Append: O(n) in the number of new tokens only (slice write, no reallocation, no torch.cat).
Rollback: O(1) — updates the seq_len pointer. Stale data beyond the pointer is ignored and overwritten on the next append.
Memory: Fixed at ``2 * num_layers * batch * num_heads * max_seq_len
head_dim * sizeof(dtype)`` bytes. No dynamic growth.

Tensor Layout

::

key_cache:   [num_layers, batch, num_heads, max_seq_len, head_dim]
value_cache: [num_layers, batch, num_heads, max_seq_len, head_dim]

The seq_len pointer tracks how many valid positions are stored. Only [:, :, :, :seq_len, :] contains meaningful data.

.. note::

This module is **not yet wired** into :class:`TargetEngine`, which
currently uses HuggingFace's standard ``past_key_values`` tuple
with slice-based rollback.  ``StaticKVCache`` is prepared as a
future performance optimization to eliminate ``torch.cat``
reallocation overhead in the verification hot path.

`StaticKVCache`

Bases: Cache if Cache is not None else object

Pre-allocated, pointer-based KV cache for a single session.

Allocates fixed-size key and value buffers at initialization. Appends use slice assignment, and rollbacks update a single integer.

Parameters:

Name	Type	Description	Default
`num_layers`	`int`	Number of transformer layers (attention blocks).	required
`num_heads`	`int`	Number of attention heads per layer.	required
`max_seq_len`	`int`	Maximum sequence length to support. The buffers are allocated to this size and never grow.	required
`head_dim`	`int`	Dimension per attention head.	required
`batch_size`	`int`	Batch dimension (typically 1 for inference).	`1`
`dtype`	`dtype`	Tensor dtype (e.g., `torch.float16`).	`float16`
`device`	`device \| str`	Torch device (e.g., `"cuda:0"`).	`'cpu'`

Example::

cache = StaticKVCache(
    num_layers=32, num_heads=32,
    max_seq_len=2048, head_dim=128,
    dtype=torch.float16, device="cuda:0",
)

# After a forward pass produces new KV projections:
# new_keys shape:   [num_layers, batch, num_heads, new_len, head_dim]
# new_values shape: [num_layers, batch, num_heads, new_len, head_dim]
cache.append(new_keys, new_values)

# After verification, roll back to accepted prefix:
cache.rollback(accepted_length=128)  # O(1)!

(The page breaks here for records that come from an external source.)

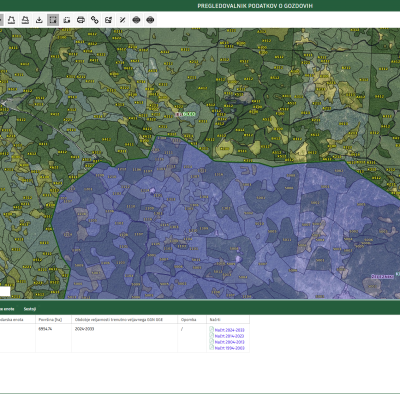Click the Pregledovalnik podatkov o gozdovih title
Viewport: 400px width, 400px height.
pos(255,6)
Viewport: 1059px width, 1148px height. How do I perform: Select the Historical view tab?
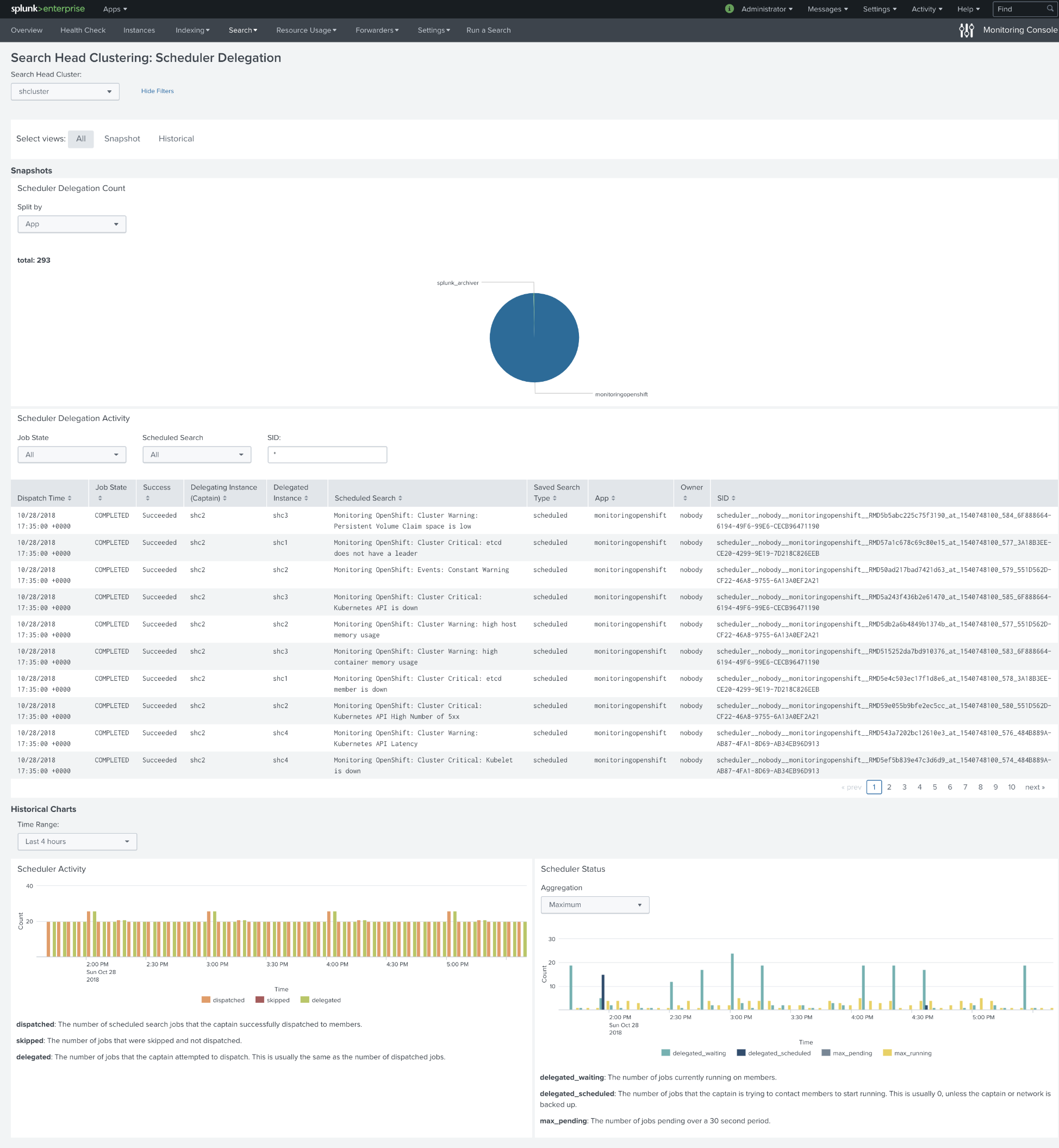pos(175,138)
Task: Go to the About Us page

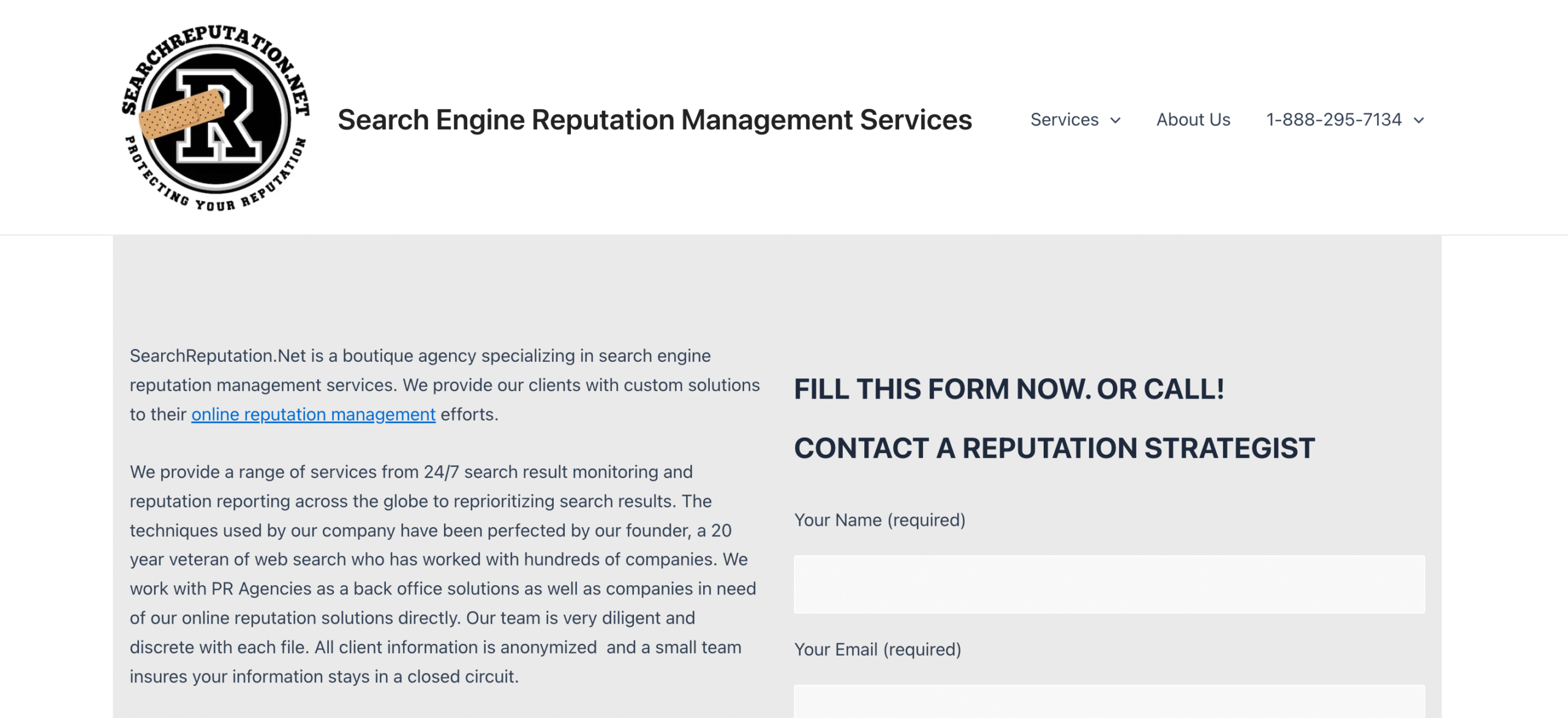Action: pyautogui.click(x=1193, y=120)
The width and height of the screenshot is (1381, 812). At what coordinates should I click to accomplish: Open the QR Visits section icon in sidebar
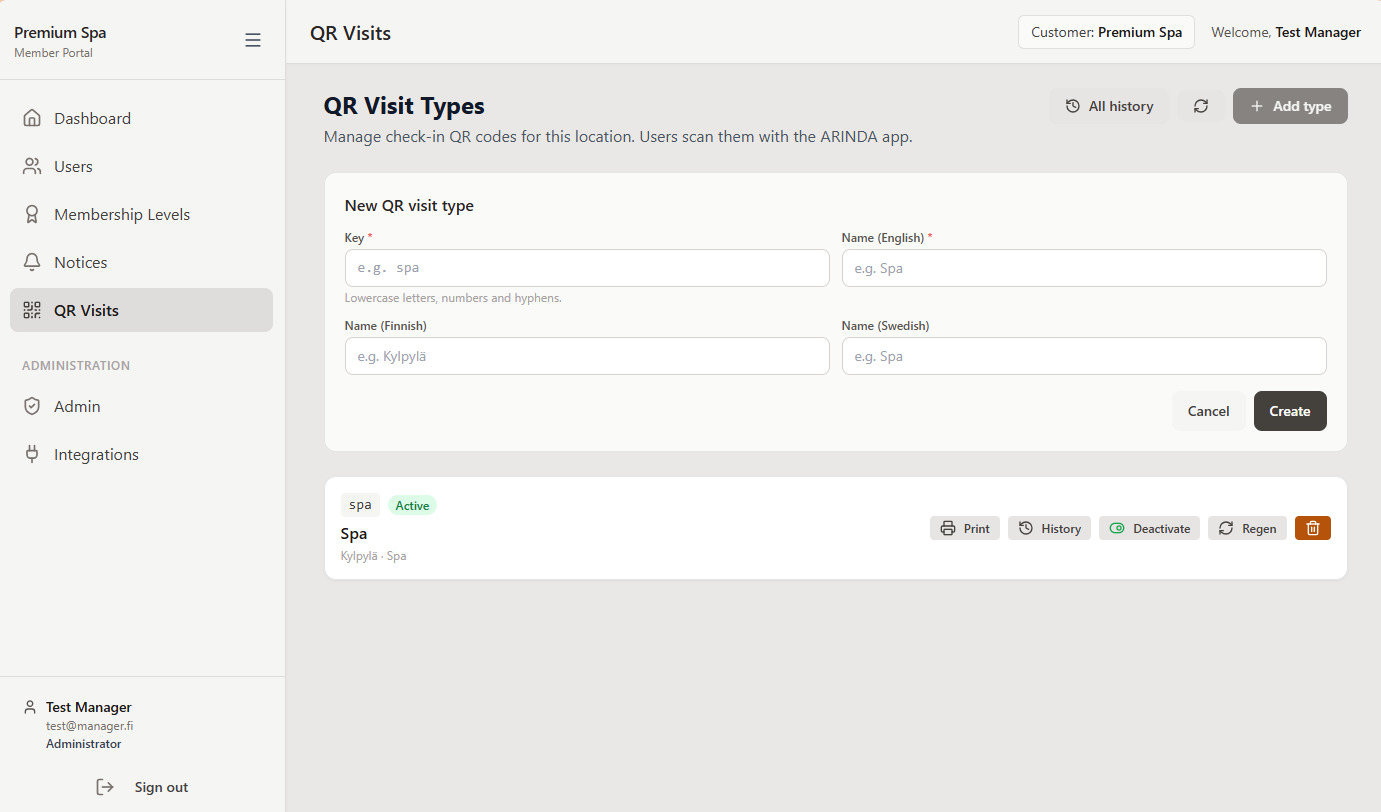click(33, 310)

# Get KV for a specific layer to pass into model:
k, v = cache.get_kv_for_layer(layer_idx=0)
# k shape: [batch, num_heads, seq_len, head_dim]

`is_full` `property`

Whether the cache has reached maximum capacity.

`remaining_capacity` `property`

Number of additional positions that can be appended.

`seq_len` `property`

Number of valid positions currently stored in the cache.

`append(new_keys, new_values)`

Insert new KV projections at the current pointer position.

Uses slice assignment (cache[:, :, :, ptr:ptr+n, :] = data) which is an in-place write — no torch.cat, no .clone(), no reallocation.

Parameters:

Name	Type	Description	Default
`new_keys`	`Tensor`	New key projections. Shape: `[num_layers, batch, num_heads, new_len, head_dim]`.	required
`new_values`	`Tensor`	New value projections. Shape: `[num_layers, batch, num_heads, new_len, head_dim]`.	required

Raises:

Type	Description
`ValueError`	If the new tokens would exceed `max_seq_len`.
`ValueError`	If tensor shapes don't match the cache configuration.

`batch_select_indices(indices)`

Keep only specified positions (Cache interface, maps to compact).

`compact(keep_indices)`

Re-order the cache to keep only specified positions.

Used for branching tree KV cache compaction where the accepted path contains non-contiguous BFS positions. Unlike :meth:rollback, this performs actual tensor operations (torch.index_select), but it is still far cheaper than re-computing the full KV cache from scratch.

Parameters:

Name	Type	Description	Default
`keep_indices`	`list[int]`	Ordered list of cache positions to retain. Must be valid indices in `[0, seq_len)`.	required

Raises:

Type	Description
`ValueError`	If any index is out of range.

`crop(max_length)`

Crop cache to max_length (Cache interface, maps to rollback).

`get_all_kv()`

Get valid (key, value) pairs for ALL layers as a HF-compatible tuple.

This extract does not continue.